**WORK TO BE COMPLETED:** All entries below must be reproduced without a single change.

**RECORDS SHOWN:**
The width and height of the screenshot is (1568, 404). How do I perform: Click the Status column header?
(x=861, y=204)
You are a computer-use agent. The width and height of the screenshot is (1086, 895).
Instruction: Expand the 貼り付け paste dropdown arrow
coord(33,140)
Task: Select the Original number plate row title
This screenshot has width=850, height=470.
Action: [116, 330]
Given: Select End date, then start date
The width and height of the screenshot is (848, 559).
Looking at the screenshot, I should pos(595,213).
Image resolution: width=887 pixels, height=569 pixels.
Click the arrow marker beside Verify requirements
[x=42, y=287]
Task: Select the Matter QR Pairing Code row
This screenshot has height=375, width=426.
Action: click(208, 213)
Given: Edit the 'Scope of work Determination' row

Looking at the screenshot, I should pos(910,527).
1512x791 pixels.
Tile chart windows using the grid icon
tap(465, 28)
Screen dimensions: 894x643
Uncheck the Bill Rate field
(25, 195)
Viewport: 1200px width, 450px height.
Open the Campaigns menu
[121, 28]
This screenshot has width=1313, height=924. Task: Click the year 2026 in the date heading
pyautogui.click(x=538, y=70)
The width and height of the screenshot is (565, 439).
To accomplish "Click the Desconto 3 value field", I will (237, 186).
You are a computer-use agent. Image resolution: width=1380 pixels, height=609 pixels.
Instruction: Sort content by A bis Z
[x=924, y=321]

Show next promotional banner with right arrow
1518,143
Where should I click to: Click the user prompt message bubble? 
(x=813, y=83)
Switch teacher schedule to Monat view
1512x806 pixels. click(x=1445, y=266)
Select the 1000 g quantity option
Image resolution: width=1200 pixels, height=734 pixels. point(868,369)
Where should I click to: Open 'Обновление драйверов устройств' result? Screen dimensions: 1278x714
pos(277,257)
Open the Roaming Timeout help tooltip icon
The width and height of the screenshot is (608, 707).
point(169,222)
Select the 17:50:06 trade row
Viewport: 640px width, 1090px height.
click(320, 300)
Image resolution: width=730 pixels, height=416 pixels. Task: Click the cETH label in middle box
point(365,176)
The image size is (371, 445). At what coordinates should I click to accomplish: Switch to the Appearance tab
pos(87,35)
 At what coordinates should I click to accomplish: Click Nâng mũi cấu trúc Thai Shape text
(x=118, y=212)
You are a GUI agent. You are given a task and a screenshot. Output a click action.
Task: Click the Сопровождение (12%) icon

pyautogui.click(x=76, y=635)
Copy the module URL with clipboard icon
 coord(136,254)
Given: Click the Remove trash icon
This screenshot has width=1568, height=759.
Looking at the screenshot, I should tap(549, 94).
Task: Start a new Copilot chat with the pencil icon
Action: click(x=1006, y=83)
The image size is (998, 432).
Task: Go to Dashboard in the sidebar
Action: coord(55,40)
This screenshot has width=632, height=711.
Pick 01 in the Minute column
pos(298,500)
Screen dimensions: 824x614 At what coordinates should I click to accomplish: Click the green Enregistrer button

**REPLY:**
The width and height of the screenshot is (1568, 404). How do I perform: Click the Status column header?
(x=861, y=204)
You are a computer-use agent. The width and height of the screenshot is (1086, 895).
Instruction: Expand the 貼り付け paste dropdown arrow
coord(33,140)
Task: Select the Original number plate row title
This screenshot has width=850, height=470.
Action: [116, 330]
Given: Select End date, then start date
The width and height of the screenshot is (848, 559).
Looking at the screenshot, I should pos(595,213).
Image resolution: width=887 pixels, height=569 pixels.
Click the arrow marker beside Verify requirements
[x=42, y=287]
Task: Select the Matter QR Pairing Code row
This screenshot has height=375, width=426.
Action: click(208, 213)
Given: Edit the 'Scope of work Determination' row

Looking at the screenshot, I should pos(910,527).
1512x791 pixels.
Tile chart windows using the grid icon
tap(465, 28)
Screen dimensions: 894x643
Uncheck the Bill Rate field
(25, 195)
Viewport: 1200px width, 450px height.
Open the Campaigns menu
[121, 28]
This screenshot has width=1313, height=924. Task: Click the year 2026 in the date heading
pyautogui.click(x=538, y=70)
The width and height of the screenshot is (565, 439).
To accomplish "Click the Desconto 3 value field", I will (237, 186).
You are a computer-use agent. Image resolution: width=1380 pixels, height=609 pixels.
Instruction: Sort content by A bis Z
[x=924, y=321]

Show next promotional banner with right arrow
1518,143
Where should I click to: Click the user prompt message bubble? 
(x=813, y=83)
Switch teacher schedule to Monat view
1512x806 pixels. click(x=1445, y=266)
Select the 1000 g quantity option
Image resolution: width=1200 pixels, height=734 pixels. point(868,369)
Where should I click to: Open 'Обновление драйверов устройств' result? Screen dimensions: 1278x714
pos(277,257)
Open the Roaming Timeout help tooltip icon
The width and height of the screenshot is (608, 707).
point(169,222)
Select the 17:50:06 trade row
Viewport: 640px width, 1090px height.
click(320, 300)
Image resolution: width=730 pixels, height=416 pixels. Task: Click the cETH label in middle box
point(365,176)
The image size is (371, 445). At what coordinates should I click to accomplish: Switch to the Appearance tab
pos(87,35)
 At what coordinates should I click to accomplish: Click Nâng mũi cấu trúc Thai Shape text
(x=118, y=212)
You are a GUI agent. You are given a task and a screenshot. Output a click action.
Task: Click the Сопровождение (12%) icon

pyautogui.click(x=76, y=635)
Copy the module URL with clipboard icon
 coord(136,254)
Given: Click the Remove trash icon
This screenshot has width=1568, height=759.
Looking at the screenshot, I should tap(549, 94).
Task: Start a new Copilot chat with the pencil icon
Action: click(x=1006, y=83)
The image size is (998, 432).
Task: Go to Dashboard in the sidebar
Action: coord(55,40)
This screenshot has width=632, height=711.
Pick 01 in the Minute column
pos(298,500)
Screen dimensions: 824x614 At what coordinates should I click to accomplish: Click the green Enregistrer button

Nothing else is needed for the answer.